»»
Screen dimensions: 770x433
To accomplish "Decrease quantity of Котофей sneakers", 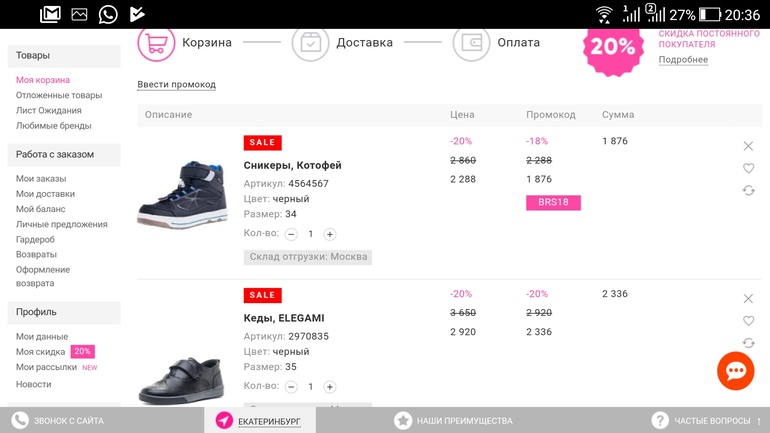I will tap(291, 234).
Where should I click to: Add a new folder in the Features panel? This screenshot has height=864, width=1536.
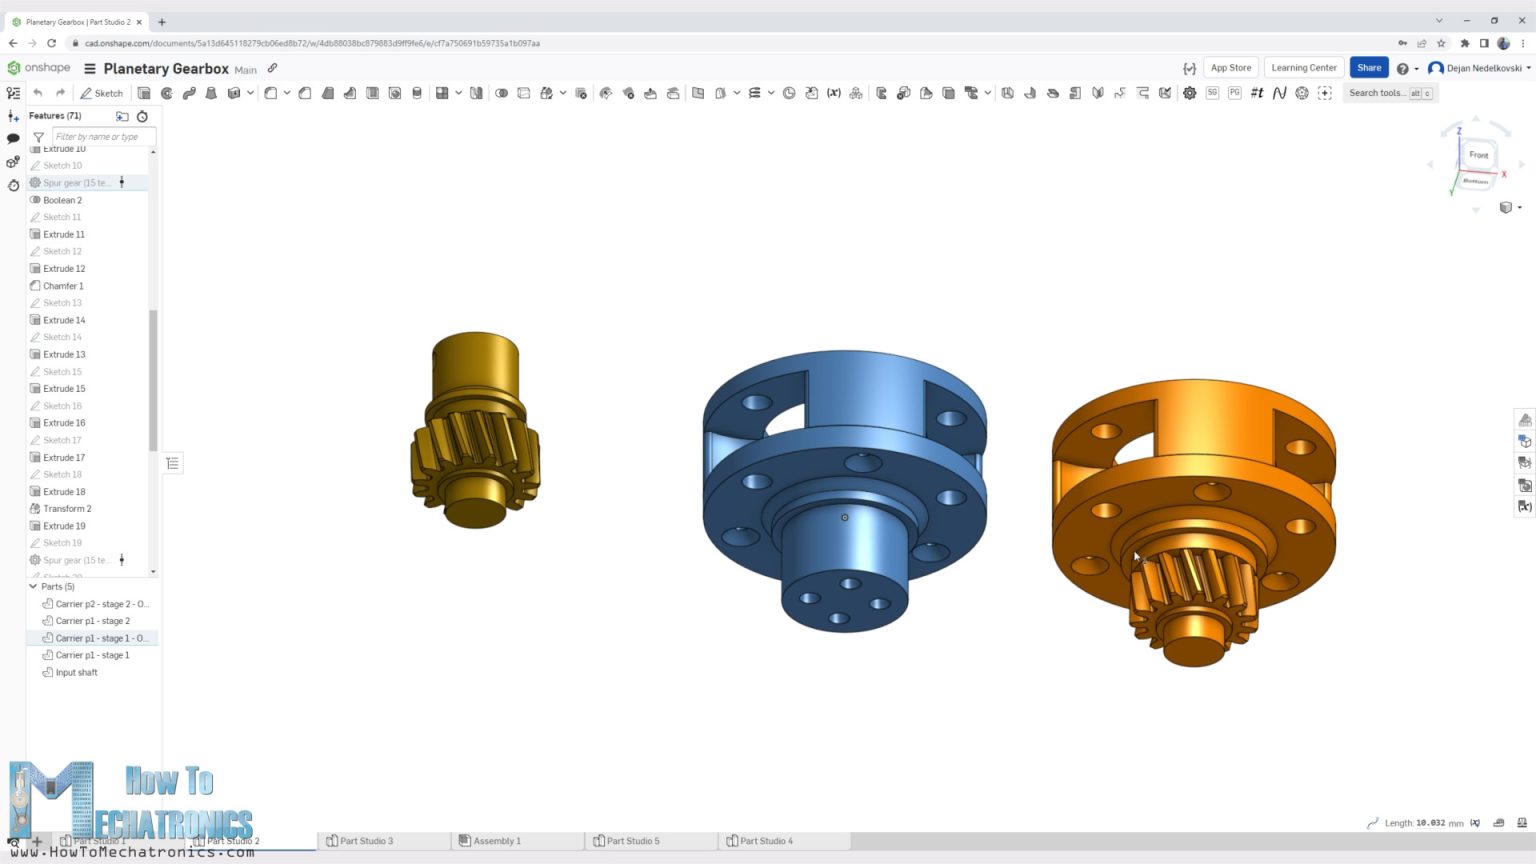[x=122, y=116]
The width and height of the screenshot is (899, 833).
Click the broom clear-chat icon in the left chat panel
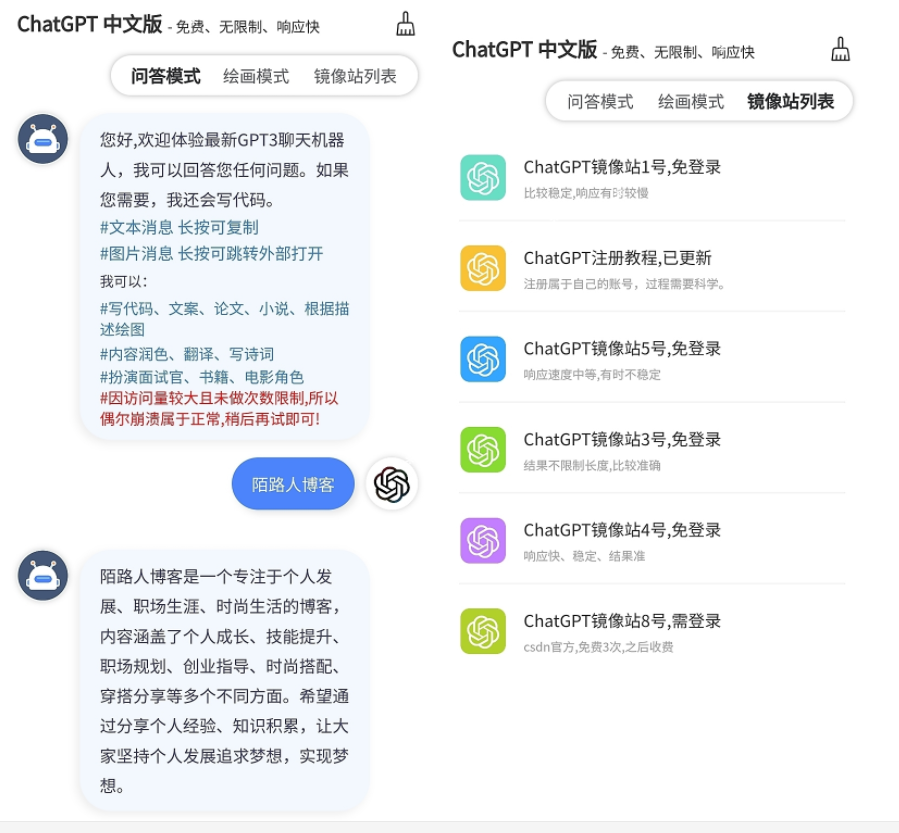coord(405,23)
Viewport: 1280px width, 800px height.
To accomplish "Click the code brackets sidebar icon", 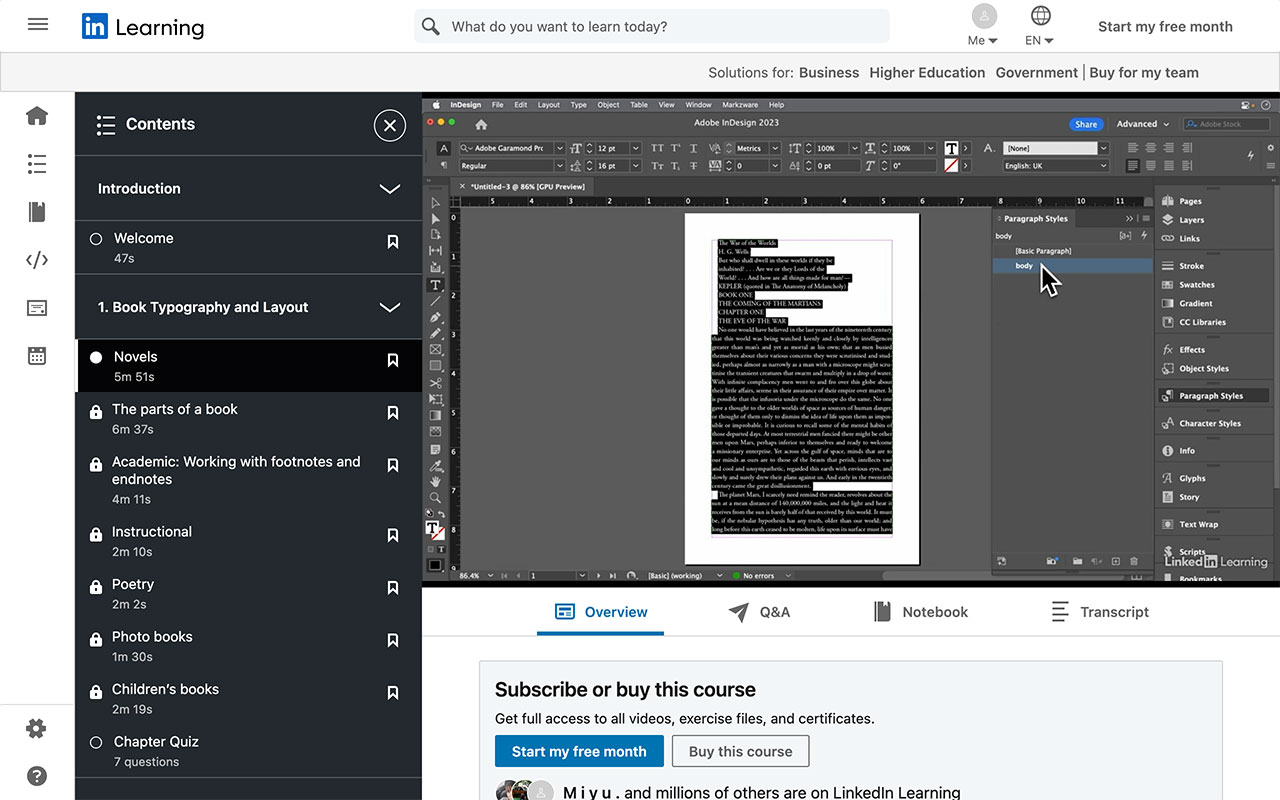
««
| YOUR GOAL |
Please transcribe exactly the lines from the one containing "Where should I" through the last line of the records above, both included, and leave out every picture.

| ANSWER SECTION |
Where should I click to: Add a new folder in the Features panel? This screenshot has height=864, width=1536.
[x=122, y=116]
The width and height of the screenshot is (899, 833).
Click the broom clear-chat icon in the left chat panel
coord(405,23)
Viewport: 1280px width, 800px height.
To accomplish "Click the code brackets sidebar icon", 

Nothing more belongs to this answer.